Critical Misses

Does anyone else miss critical misses? I’m not sure if they were ever a real part of the rules or if some sense of fairness and consistency wanted a critical miss to balance out critical hits. I know at somepoint “natural 20” == automatic hit became a real rule, and by the time 3rd edition rolled around there were weapons and feats that expanded the auto-hit range. At or around the same time as 3E the idea of the critical miss was taken out of the official lexicon.

I understand the change. After all it’s easy to apply some sort of mechanic to a critical hit (times 2, max damage, etc), and much harder to mechanic a critical miss. After all you can’t do any less damage than 0. I suppose you could give temporary hit points to the monster; that would be more fun to justify than just “hit points.” When I did play with critical misses, the rules were pretty much arbitrary: a bowstring snaps, a sword drops and goes rolling, the arrow instead hits an adjacent ally. The exact effect never really mattered much when playing as these seemed to happen a lot less often than critical hits; also we could always pull another weapon off the belt or go and pick up a fallen one. Critical misses were more fun as a DM. I once had a big lizard creature break its fangs on a critical miss (it only had natural weapons). Of course that affected all future turns and not just that one, but he was pretty much dead anyway.

I guess there are two things I miss about CMs. (1) combats were a little riskier. Even with permanent (or heavily penalized) death, level drains, and other nasty things to worry about, there was always a turn-by-turn real fear of the die coming up “1”. (2) The random flair. It’s easy to inject color into any RP situation, but when it’s based on the die you can’t predict it, so we had to come up with a significant but not too-significant result on the spot. That led to  a lot of creative GMing.

What I don’t miss is the extra penalty. In 4e with all sorts of powers and implements, it’d be pretty tough to come up with a fair and consistent implementation of the critical miss anyway. There’s enough already going against the players… who needs one more?

I suppose a good compromise is that a critical miss bolsters the enemy, giving him a recharge on a spent second wind or a +2 circumstance bonus to attack you next round. Does anyone play 4e with critical misses?


16 thoughts on “Critical Misses

  1. I don’t play 4th. I’m still examining it to determine if I want to. There seems to be some great stuff as well as some things that have me shaking my head.

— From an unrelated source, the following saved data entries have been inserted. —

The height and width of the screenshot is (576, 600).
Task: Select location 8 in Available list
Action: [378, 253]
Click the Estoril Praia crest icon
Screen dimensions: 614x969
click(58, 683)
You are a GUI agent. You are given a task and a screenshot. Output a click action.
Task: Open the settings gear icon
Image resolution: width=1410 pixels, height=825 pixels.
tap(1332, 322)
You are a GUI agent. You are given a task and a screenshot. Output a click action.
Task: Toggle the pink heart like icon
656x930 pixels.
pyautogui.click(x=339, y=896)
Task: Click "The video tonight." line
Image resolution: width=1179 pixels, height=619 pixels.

    I would, however, find a way to implement critical misses. Let’s be honest, no one is infallible. Every hero makes a mistake sometimes in his life. Unless they’re gods, but even mythology shows you many a screwed up god.

    Our GM used to make us roll twice. If it came up 1, it was a fumble or a miss, depending on the situation. This would be modified by your second roll. If you rolled high, the fumble or miss was negligible. Something along the lines of you slipped your arrow on the drawn string but recovered it. You lose your attack that round but no real damage done. Mid-range of the second roll was something more negative, like actually dropping the arrow or snapping the string. If you rolled a 1 a second time, it was dire. Striking an ally with your shot or, in some fine moves, tripping and breaking an ankle or, as happened to one poor sap who was even given a third roll (and he rolled a third 1…I kid you not) he stumbled and fell on his own sword.

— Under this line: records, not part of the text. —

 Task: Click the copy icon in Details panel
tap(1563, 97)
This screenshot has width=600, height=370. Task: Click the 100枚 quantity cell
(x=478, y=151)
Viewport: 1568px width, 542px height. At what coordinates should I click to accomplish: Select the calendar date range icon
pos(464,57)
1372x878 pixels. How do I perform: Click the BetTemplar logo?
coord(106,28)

    The beauty of them is that more often than not it was a minor quibble or slip up. Something easily recovered from. Those severe critical misses were extremely rare but the GM made them memorable.

  2. Personally, I’m all about the creative situations that arise from critical misses. If you’re looking for a hard and fast rule, however, why not merely have the PC lose a healing surge? Their blow or arrow flies wide or is merely shrugged off or easily dodged by the opponent – the PC loses confidence in their abilities. Losing a HS may not matter when they have a few spare, but if they’ve been at it for a while, those things are precious.

  3. @Steve,

    That is a good point just as rolling 3 20’s in a row is quite memorable experience, I bet 3 1’s would be as well. I hope the character that stumbled on his own sword just took some damage, and wasn’t instantly killed. As I’ve said before, I’d for luck to be the sole factor in determining a character’s death.

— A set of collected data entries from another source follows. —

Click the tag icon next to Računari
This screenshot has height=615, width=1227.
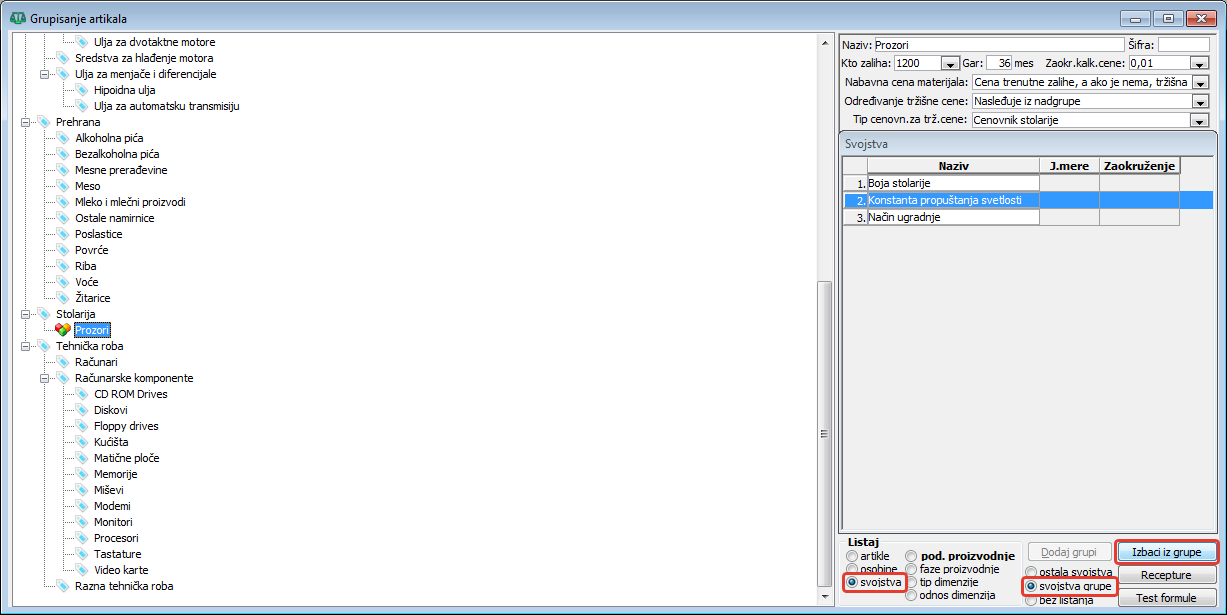coord(63,362)
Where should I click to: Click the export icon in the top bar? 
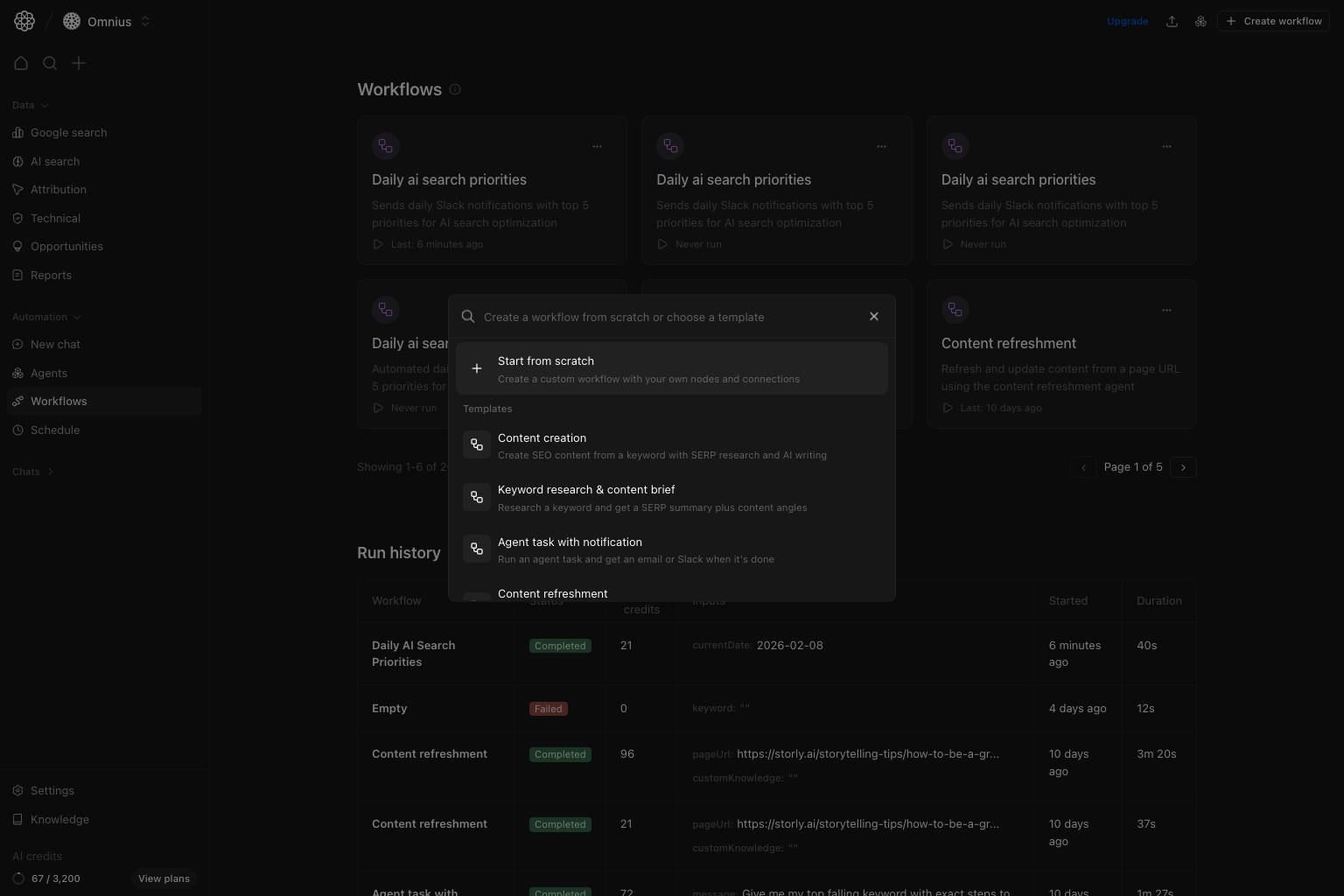pos(1172,21)
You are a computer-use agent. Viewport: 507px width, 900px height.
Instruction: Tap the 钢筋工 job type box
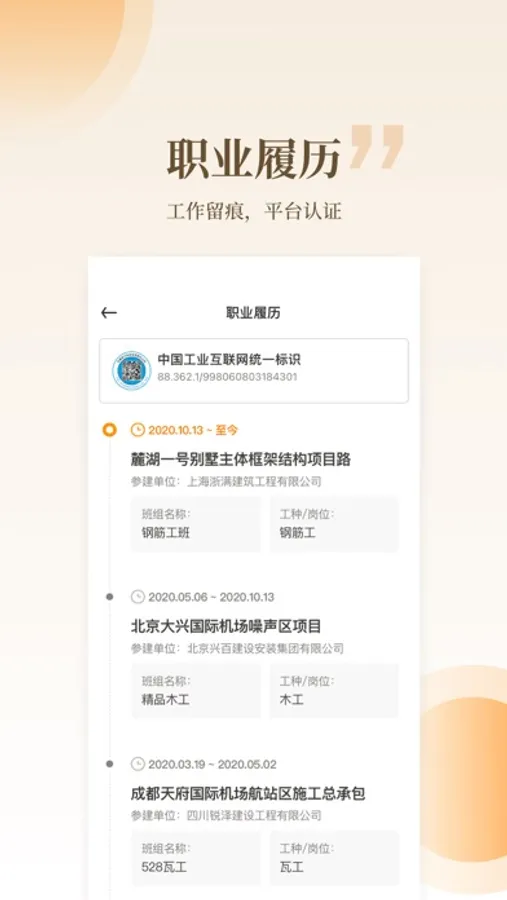pos(334,524)
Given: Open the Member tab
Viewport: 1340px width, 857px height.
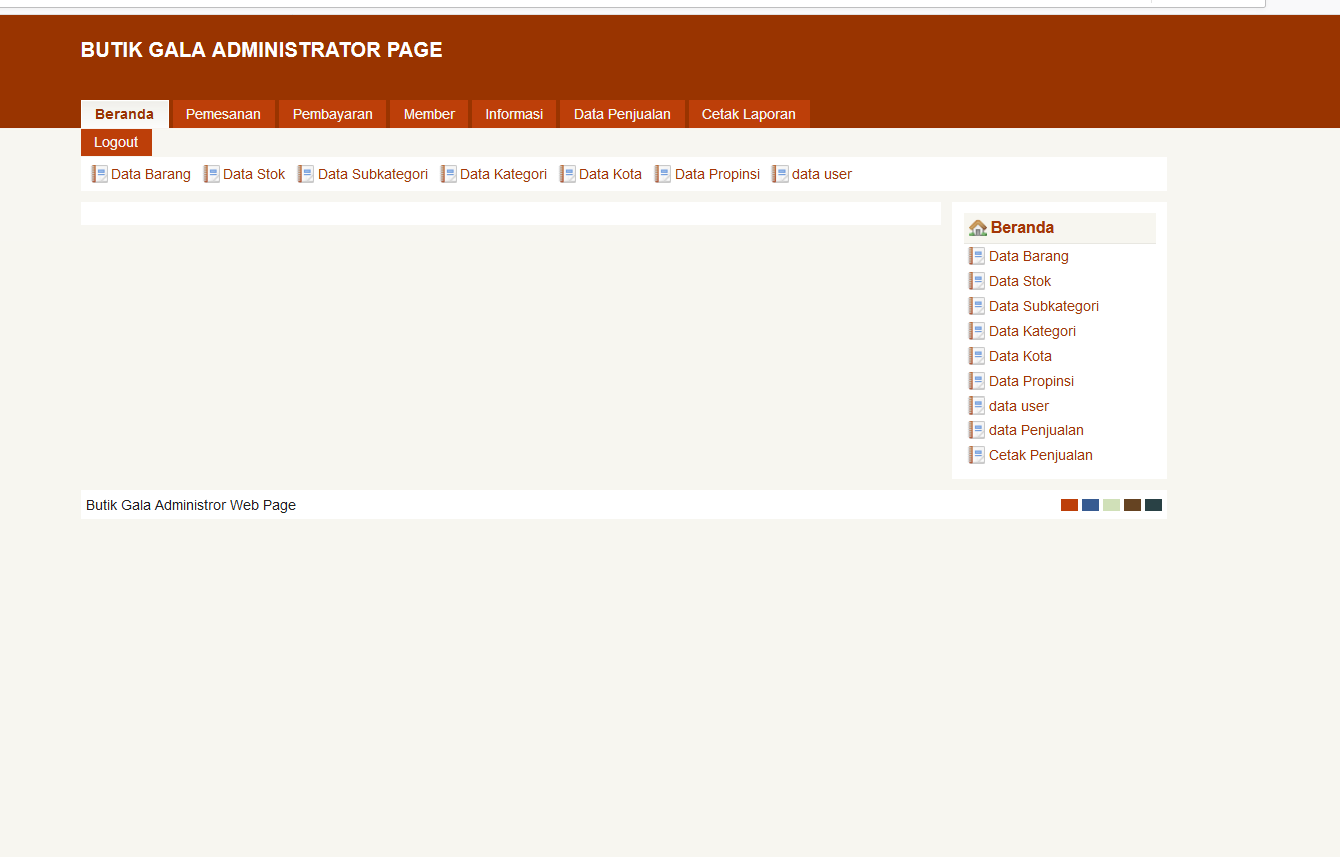Looking at the screenshot, I should coord(428,113).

    I am all in favor of having more uses for healing surges, but they are already pretty abstract mechanically, I wonder how you can justify it “in-game”. I’d see a loss in confidence translated rather to a -2 to defenses for a round or -2 to the next attack roll.

  4. My old group used the critical hits and critical miss charts from Dragon Magazine (circa late 1980’s) and they were brutal. There was one particular session where we had rolled so many 1’s with disastrous results such as triple damage to an ally and damaging one’s self. There were even spell fumble tables where you could nuke your own party. It was bad. I don’t miss those days.

    One time I ran a game where a player rolled 1’s for three rounds consecutively while he was fighting a zombie. I must have been in a sadistic mood that day because I ruled that the zombie ended up holding his bastard sword. He wasn’t in any real danger of dying mind you (5th level fighter versus 2 HD zombie), but it was amusing.

  5. @Michael
    Fair point regarding the -2 penalty. As I say, I’ve never imposed a mechanical penalty for critical misses, but that’s actually something I’d consider.

  6. I use the critical hit/Miss decks from Piazo. They were made for 3E but can be fairly easily converted to 4E on the fly, I think I’ve only run into one or two of the cards that I couldn’t figure some way of converting it.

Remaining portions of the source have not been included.